『エイリアン:ロムルス』が良かったので『プロメテウス』と和解しようと思ったが、無理だった

  • 『エイリアン:ロムルス』がとても良かったので、2012年に観てガッカリした『プロメテウス』と和解しようと試みた。公開当時は科学チームの杜撰な行動にただ呆れた事と、『エイリアン』シリーズを思わせながら敢えて外す演出にイライラした記憶しかなかったが、改めて見返してやはり再び呆れる他ない珍作だった。
  • さすがリドリー・スコット御大なだけあって、アイスランドで撮影した冒頭の原始地球の描写はウットリするくらい美しい。ここで「もしかして、つまらなかったという記憶は幻想で、今観たら面白いのかも!?」と若干の期待を抱いたが、プロメテウス号の内部が2010年代の宇宙SFにありがちだった清潔感があるクリーンなイメージで、興味が削がれてしまう。
  • この点、『ロムルス』が良かったのは、1〜4作目が持っていた機械的でオイル塗れの汚いイメージを継承していたからだろう。何分暗くジメジメしていて、ゼノモーフが暗闇に紛れるのに打って付けだ。その上でシリーズでは珍しく赤やオレンジを基調としたカラリングで独自性を打ち出すことにも成功していたが、『プロメテウス』は3D映画として撮られていたこともあり、2Dで観ると画面が明るくて退屈に感じてしまう。

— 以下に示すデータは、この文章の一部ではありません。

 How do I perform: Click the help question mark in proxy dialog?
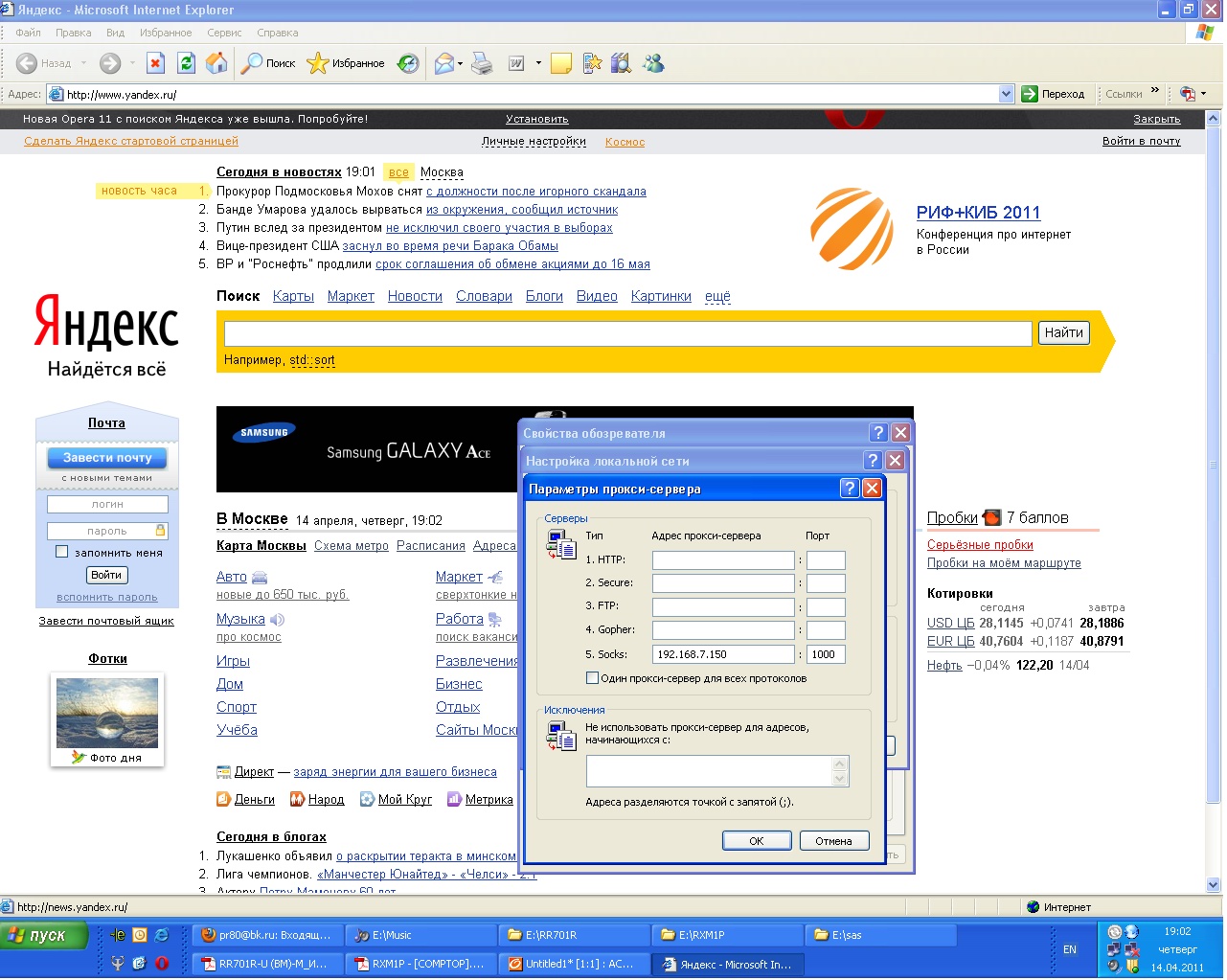pyautogui.click(x=849, y=489)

  • 実は前日に『エイリアン』も見返していたので、余計にちょっとの差異が気になってしまうが、『エイリアン』がゴシックホラーを意識してノストロモ号が角ばったユニークなデザインだったのに、プロメテウス号は明日になれば忘れてしまうくらい興味深い特徴もない。もちろん、『エイリアン』の黒のイメージとは対照的に、『プロメテウス』は白いイメージを打ち出そうとしたのかもしれないが、ただその白のイメージはシリーズにあった個性を殺してしまっている。

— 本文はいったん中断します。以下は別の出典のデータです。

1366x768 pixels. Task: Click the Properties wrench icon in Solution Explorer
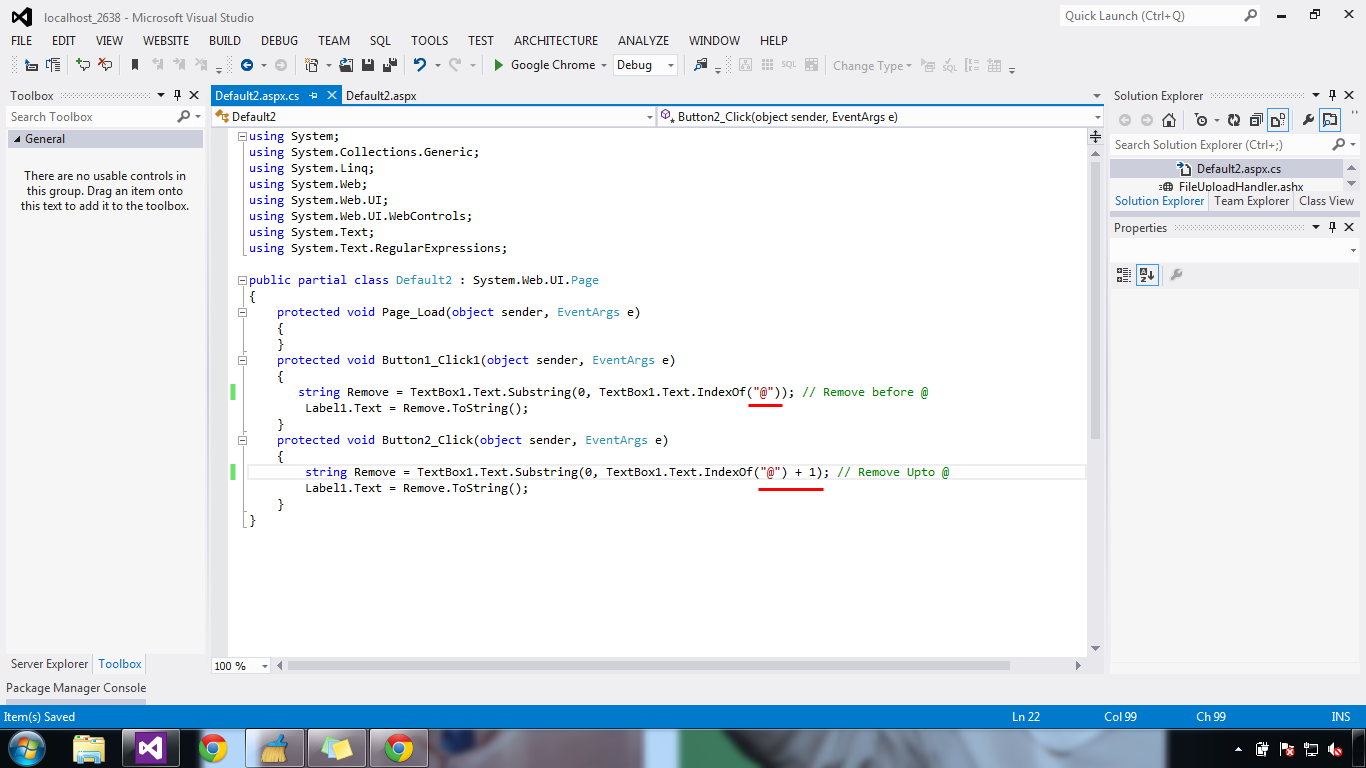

  • で、ミッションの説明が始まるのだが、ガイ・ピアースがどう観ても老けメイクなのが分かって萎えてしまうし、そもそもこの乗組員たちは事情も知らずに船に乗ってるのかとアホらしくなってしまった。ミッションが始まってからも取るなと言われたヘルメットを取り、開けるなと言ったドアを開け、触るなと言われたものに触れたり、危険性も不明の未知な生物に触れようとするなど、科学者とは思えないくらい迂闊な行動のオンパレードでストレスが非常に強く募る。まあ、この辺は公開当時に散々言われたことなので、今さら触れるまでもないかもしれないが…。
  • ただ、今回『プロメテウス』を観ていて一番引っかかったのは、『エイリアン』のレイプホラーやフェミニズム映画としての要素が薄まっている気がしたからだ。今更言うまでもないが、『エイリアン』は大変性的な映画である。無理やり人間に胎児を植え付けるのはあからさまにレイプのメタファーであり、黒光りしたペニスの形をしたエイリアンが濡れた狭い通路をグングン進んでいく様が何を表しているか言うまでもないだろう。アッシュがレプリーを襲う際、ポルの雑誌を丸めて口に入れて殺害しようとする一見奇怪な手法がわざわざ取られている理由も自明である。
  • その点、『プロメテウス』にも後年語り継がれている伝説の手術シーンはある。『ロムルス』にも通ずるシリーズ特有の妊娠の恐怖を表している描写だと思うが、よくよく考えると謎の生物に寄生されたショウ博士は不妊症で悩んでいる女性という設定である。感染した恋人との愛故の性行為の結果としてこの恐怖の手術シーンが描かれているが、これはこれまでフェイスハガーに強姦のようにチェストバスターを植え付けられてきた人間達の描写と比べると理不尽さや不条理さがマッチしていない。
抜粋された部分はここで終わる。